5. The implantable microchip laboratory of claim 1 wherein said chargeable power supply is charged using light.

6. The implantable microchip laboratory of claim 1 wherein said micro-chip laboratory is grafted to a capillary, vein, source of lymph fluid or source of urine.

7. The implantable microchip laboratory of claim 1 wherein said communication module contains a radio transceiver.

8. The implantable microchip laboratory of claim 1 wherein fluorescent reagents are used to read out diagnostic tests in said micro-canals.

9. The implantable microchip laboratory of claim 8 further comprising a light source mounted on said substrate behind said micro-canals.

10. the implantable microchip laboratory of claim 8 wherein said microchip laboratory is read out with a hand-held wand.
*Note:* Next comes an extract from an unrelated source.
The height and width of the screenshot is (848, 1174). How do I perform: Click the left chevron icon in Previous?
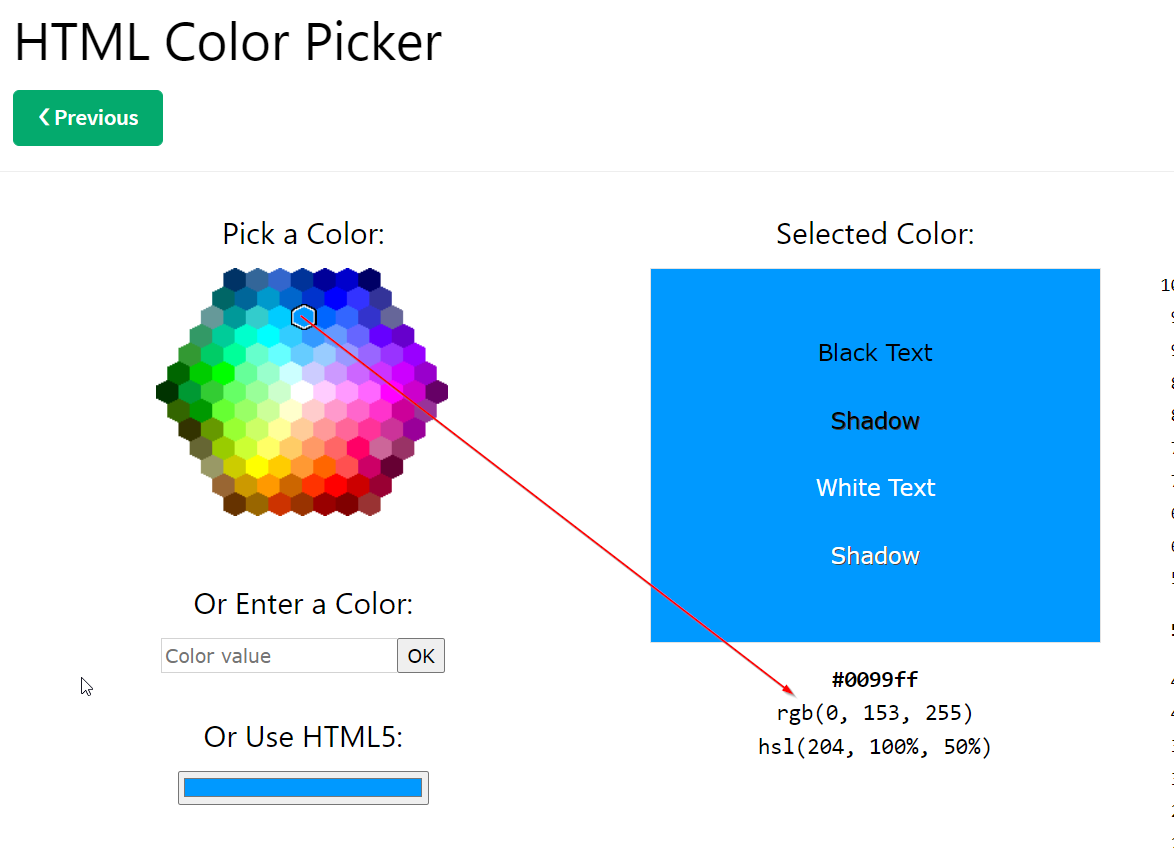pos(44,117)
11. An implantable microchip laboratory comprising:

a microchip laboratory having around a million or more micro-canal test chambers, a plurality of micro-valves, a fluid-router and a plurality of on-chip reagents on an implantable substrate, wherein said microchip laboratory performs a plurality of diagnostic tests, each test being performed in one of said micro-canal test chambers, a particular micro-canal test chamber not being reused after a test;

a fluid connection port adapted for fluid communication with at least one human bodily fluid when said microchip laboratory is implanted;

a processor also on said substrate, said processor controlling said micro-canal test chambers, micro-valves, fluid-routine and reagents in order to perform said plurality of diagnostic tests and determine results from each test so run;

a communications unit on said substrate adapted to non-invasively communicate test results from said micro-canals to a remote location;

a test result detection system also on said substrate in electrical communication with said processor;

a rechargeable charge storage device also on said substrate supplying power to said processor, charge storage device being non-invasively rechargeable.

12. The implantable microchip laboratory of claim 11 wherein said micro-chip laboratory is grafted to a capillary, vein, source of lymph fluid or source of urine.

13. The implantable microchip laboratory of claim 11 wherein said communication means contains a radio transceiver.

14. The implantable microchip laboratory of claim 11 wherein said test detection system uses fluorescent reagents to read out diagnostic tests in said micro-canals.

15. The implantable microchip laboratory of claim 11 further comprising a light source on said substrate behind said micro-canals.

16. The implantable microchip laboratory of claim 11 wherein said microchip laboratory is read-out with a hand-held wand.